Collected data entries
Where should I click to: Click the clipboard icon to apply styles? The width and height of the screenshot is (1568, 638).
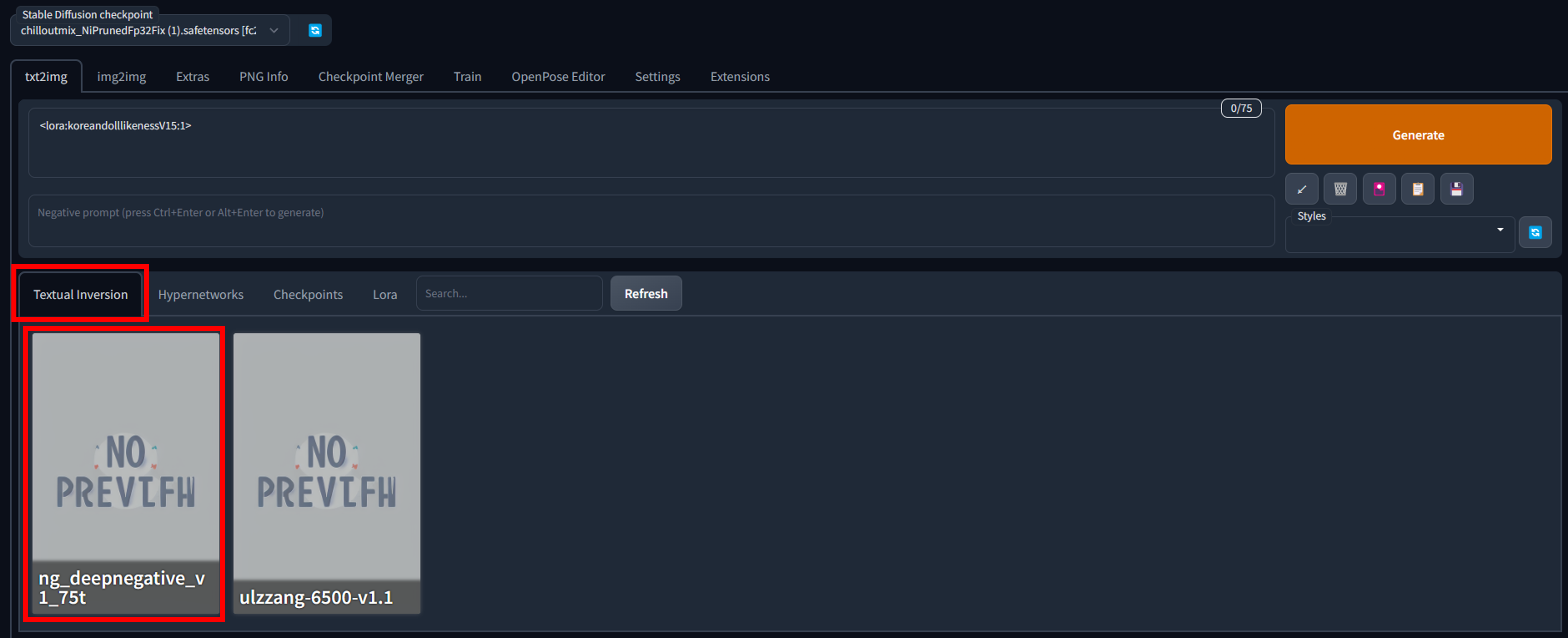[1418, 189]
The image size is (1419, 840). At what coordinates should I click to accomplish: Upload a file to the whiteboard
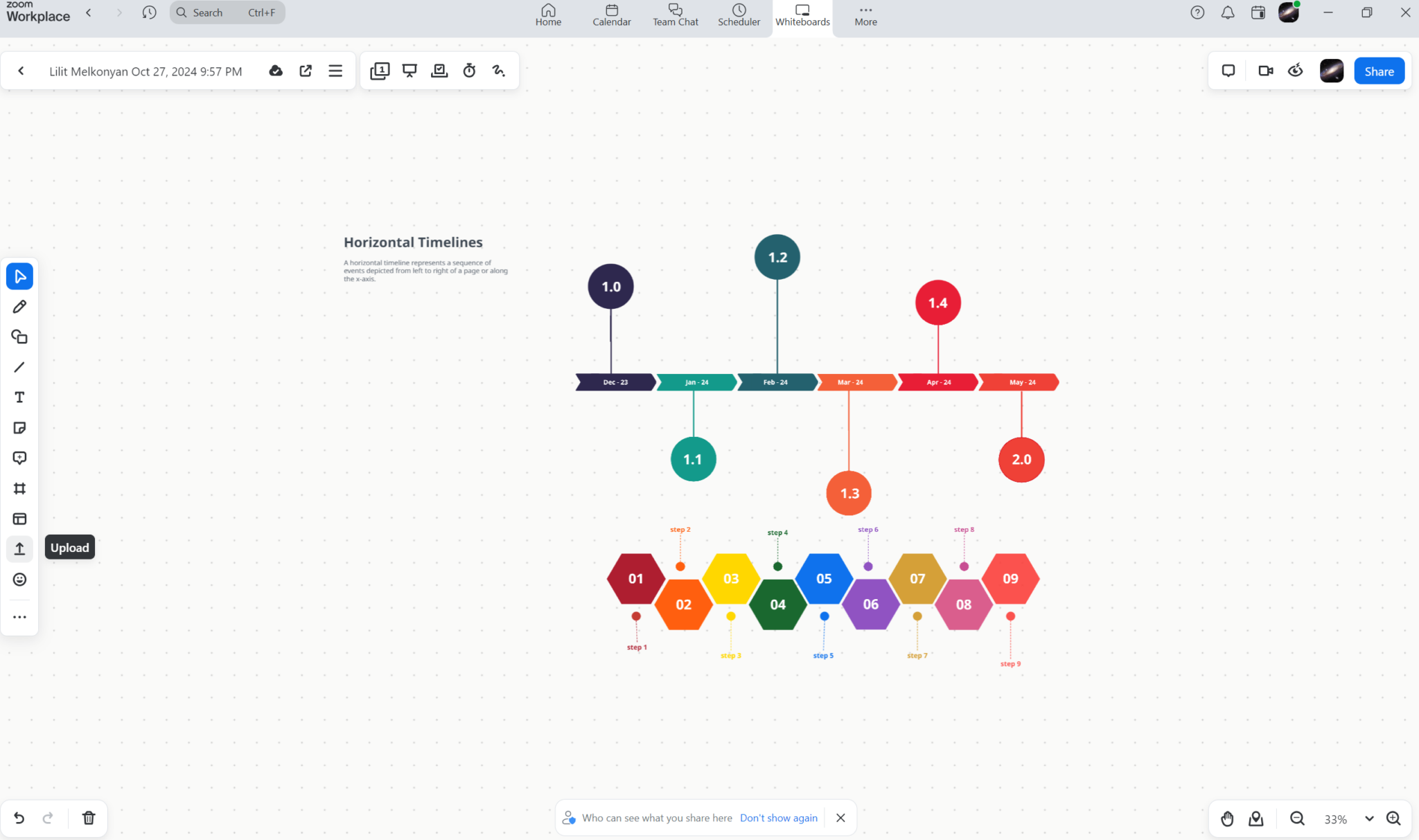19,548
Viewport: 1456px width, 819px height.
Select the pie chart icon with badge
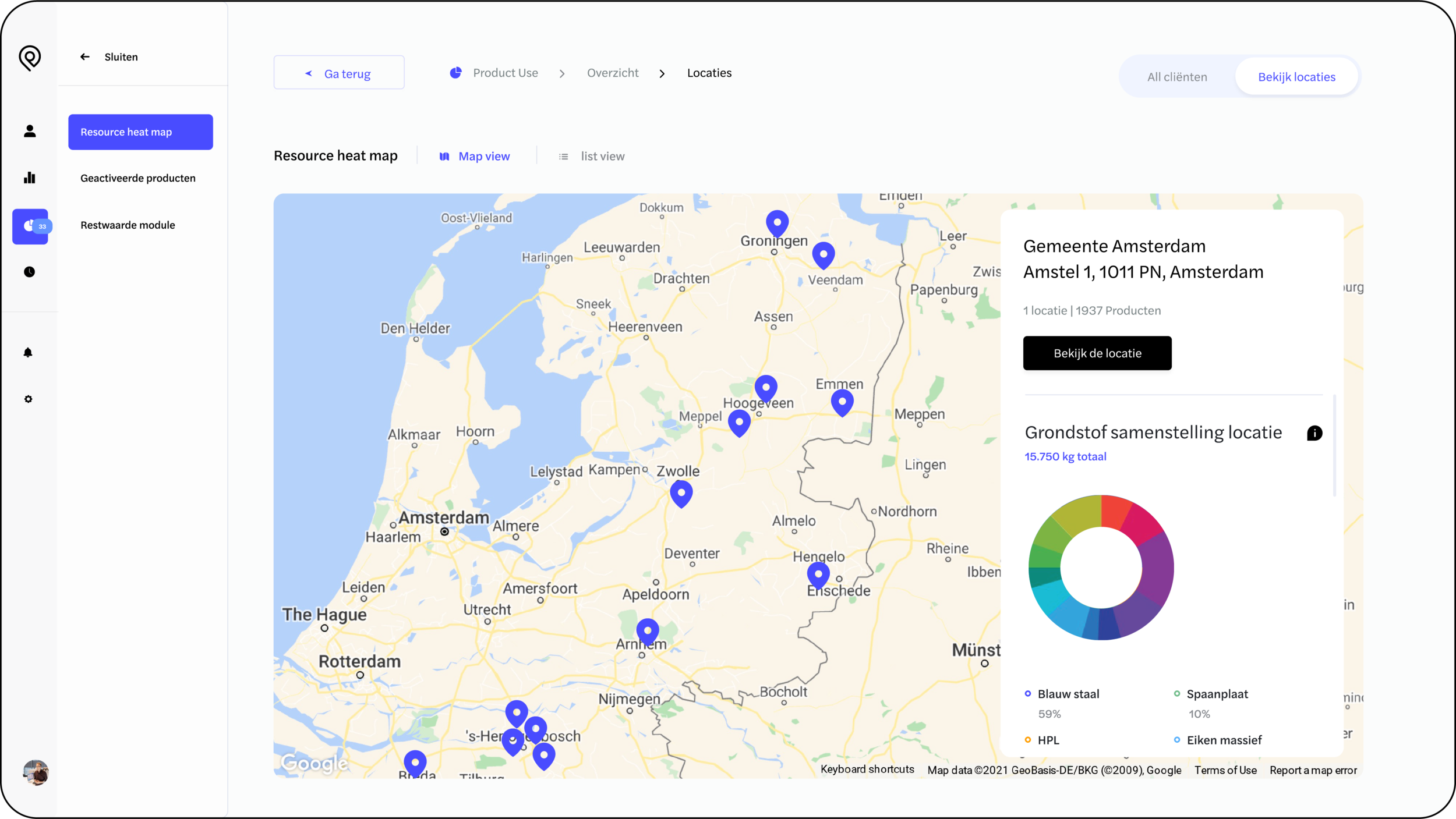click(x=30, y=226)
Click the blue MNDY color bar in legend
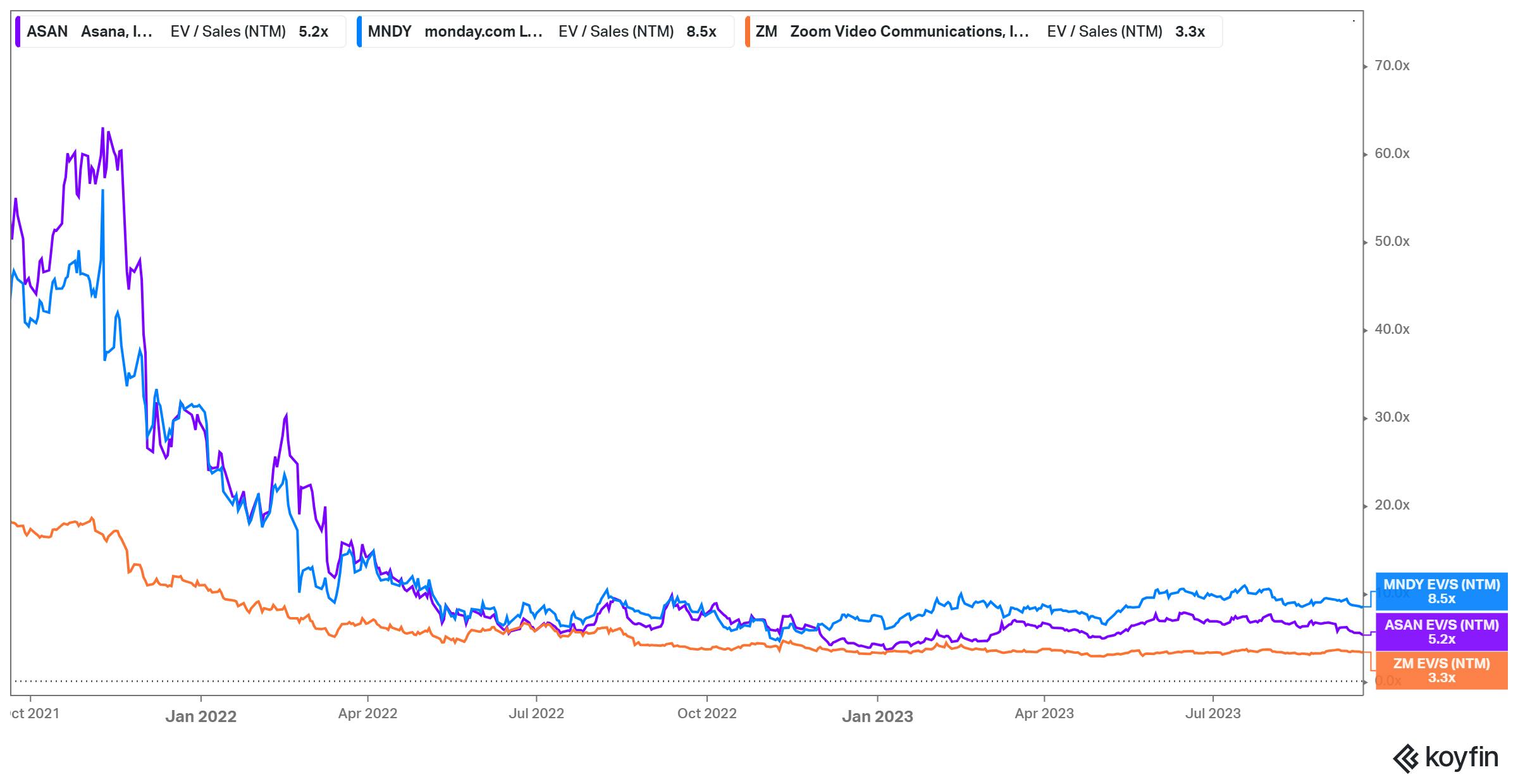 pyautogui.click(x=359, y=32)
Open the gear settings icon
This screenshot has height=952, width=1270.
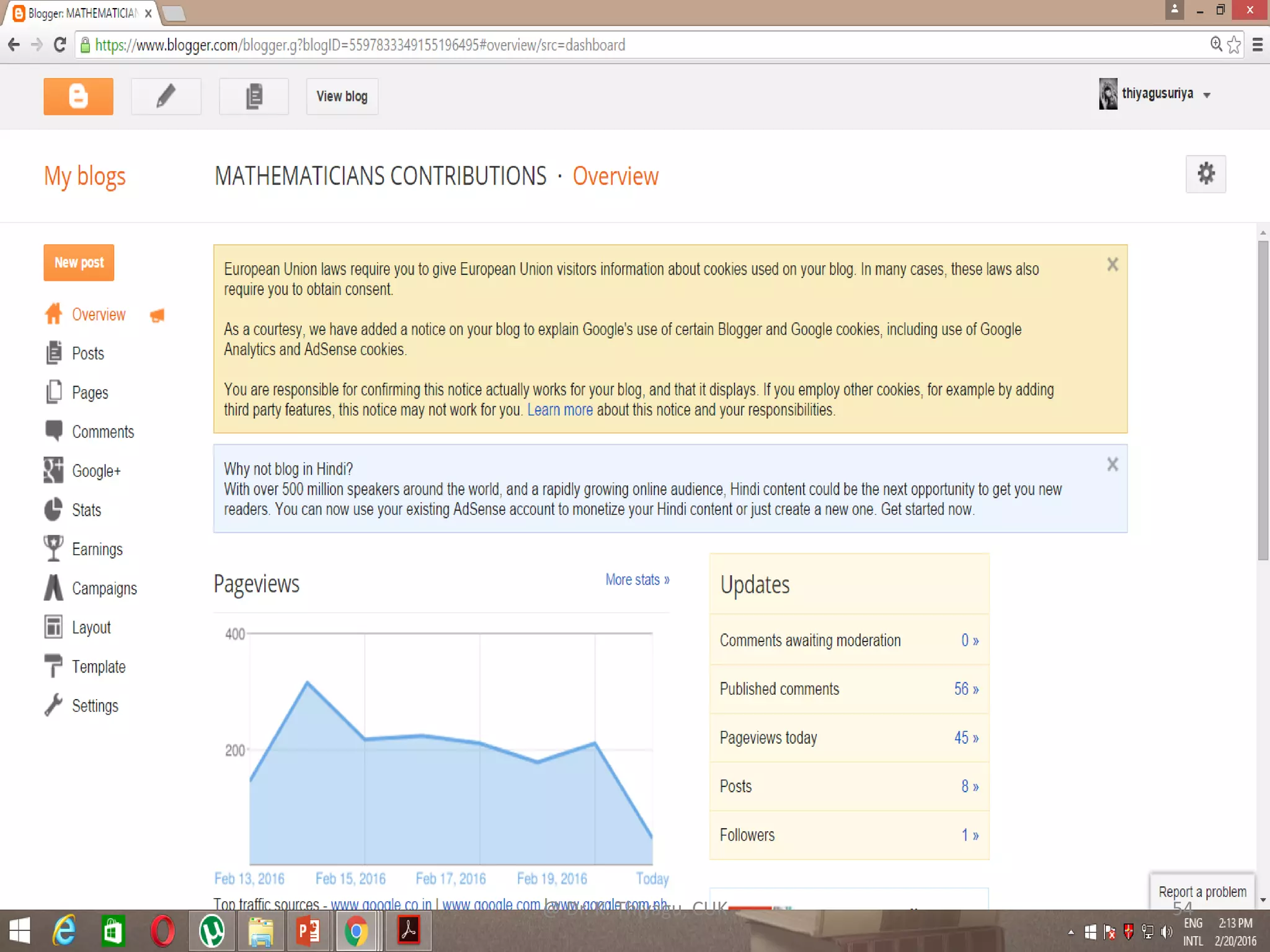coord(1205,174)
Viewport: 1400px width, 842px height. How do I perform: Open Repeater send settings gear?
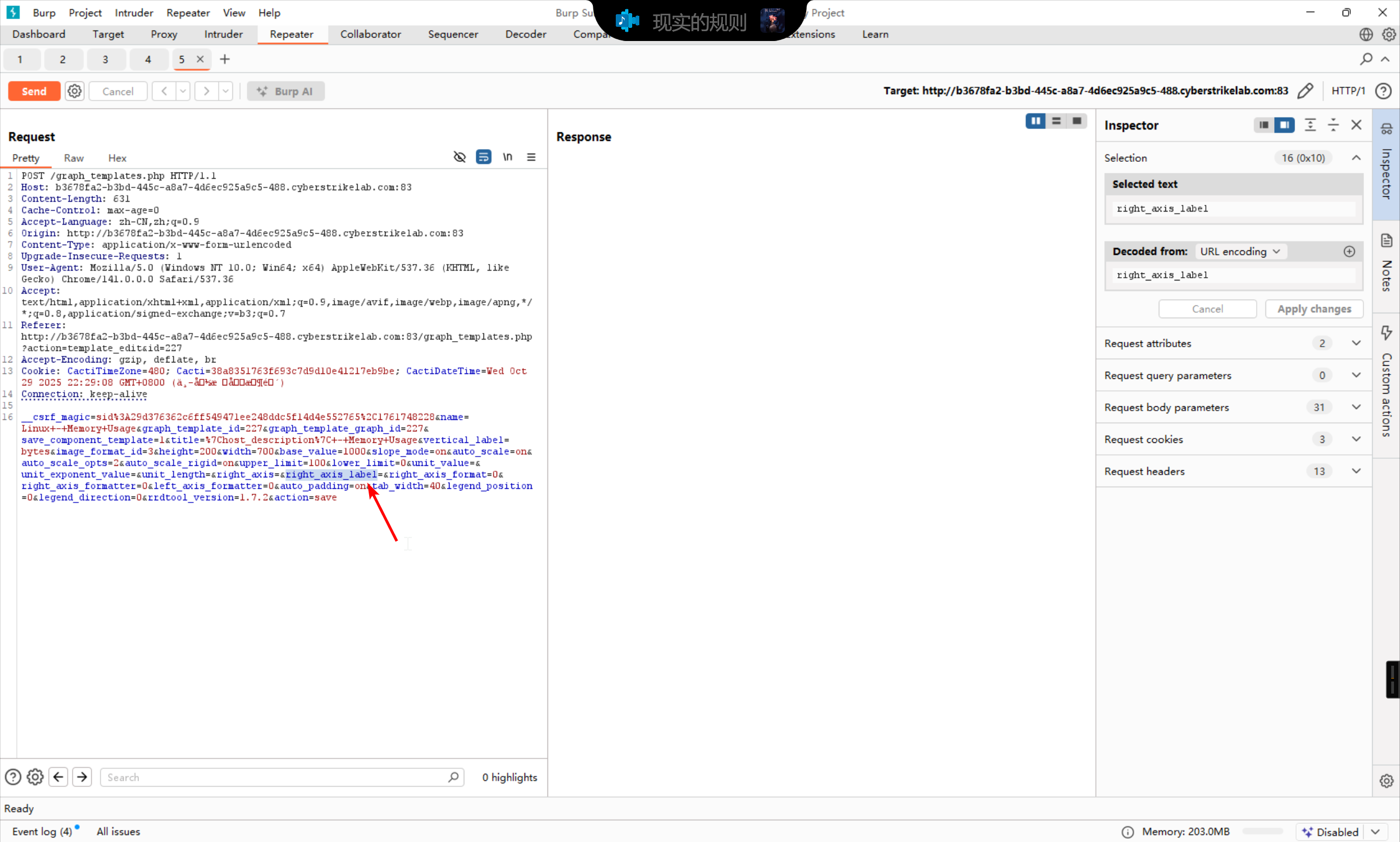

◆ ACTION ITEM ◆
Write out again only the lines from the line that contains "Select the pie chart icon with badge" through the last line of the records, both ends included, without any of the pictures.

◆ REPLY TO THE TASK ◆
Select the pie chart icon with badge
click(x=30, y=226)
Click the blue MNDY color bar in legend
 pyautogui.click(x=359, y=32)
Open the gear settings icon
This screenshot has height=952, width=1270.
coord(1205,174)
Viewport: 1400px width, 842px height. How do I perform: Open Repeater send settings gear?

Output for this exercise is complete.